Aim of the exercise> Look below for the line that has "Where should I". Set down the lines from there through the line that has "At what coordinates", exactly as written.

Record set>
————
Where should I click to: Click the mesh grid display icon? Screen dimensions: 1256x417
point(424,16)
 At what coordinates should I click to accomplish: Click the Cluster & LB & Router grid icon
————
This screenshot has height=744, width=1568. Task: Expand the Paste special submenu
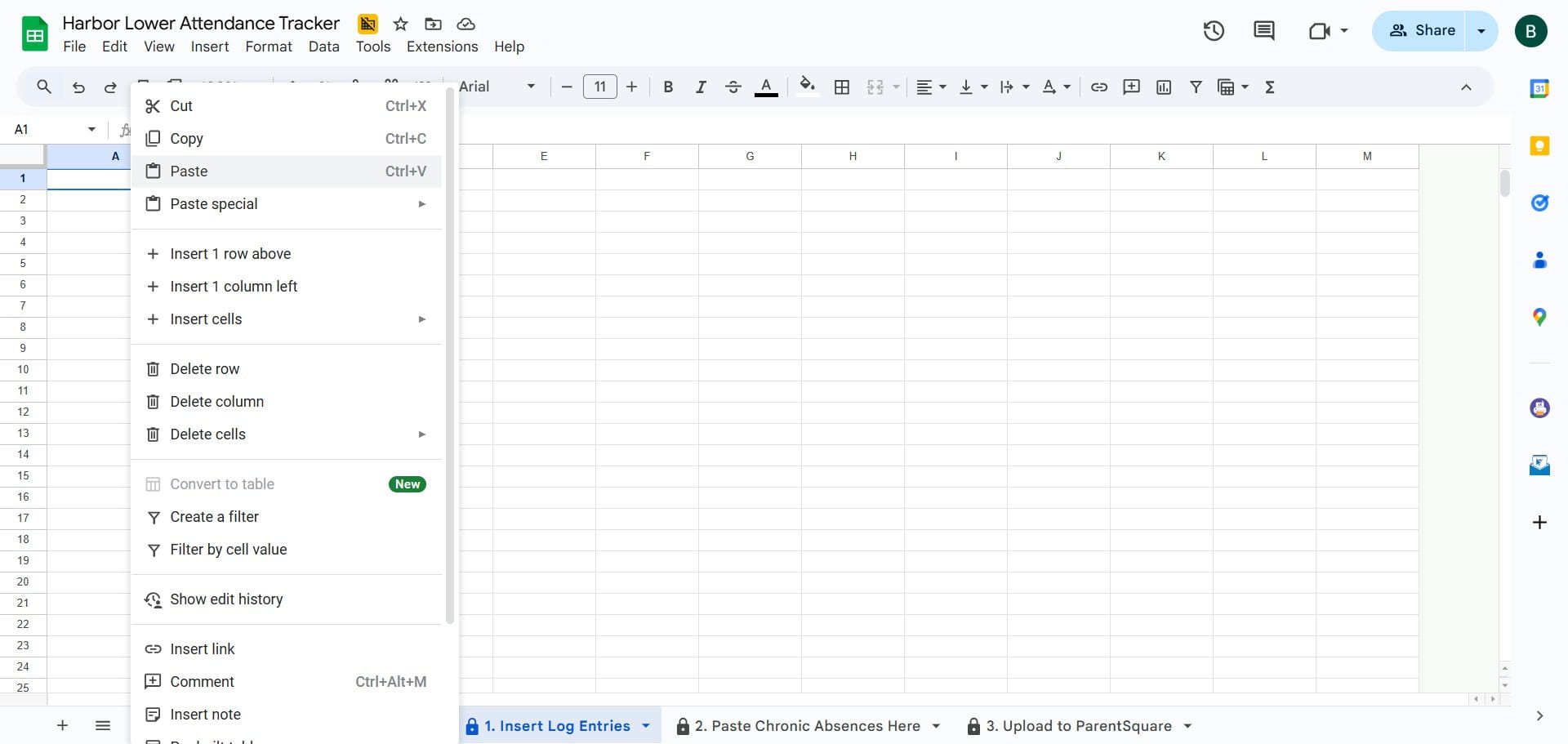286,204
————
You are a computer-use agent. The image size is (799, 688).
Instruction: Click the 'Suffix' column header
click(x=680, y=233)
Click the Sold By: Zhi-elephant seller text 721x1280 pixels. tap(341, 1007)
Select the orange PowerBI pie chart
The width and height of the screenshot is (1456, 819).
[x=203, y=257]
————
Solved problem>
Where should I click to: Click the mesh grid display icon? Screen dimensions: 1256x417
point(424,16)
 At what coordinates should I click to accomplish: Click the Cluster & LB & Router grid icon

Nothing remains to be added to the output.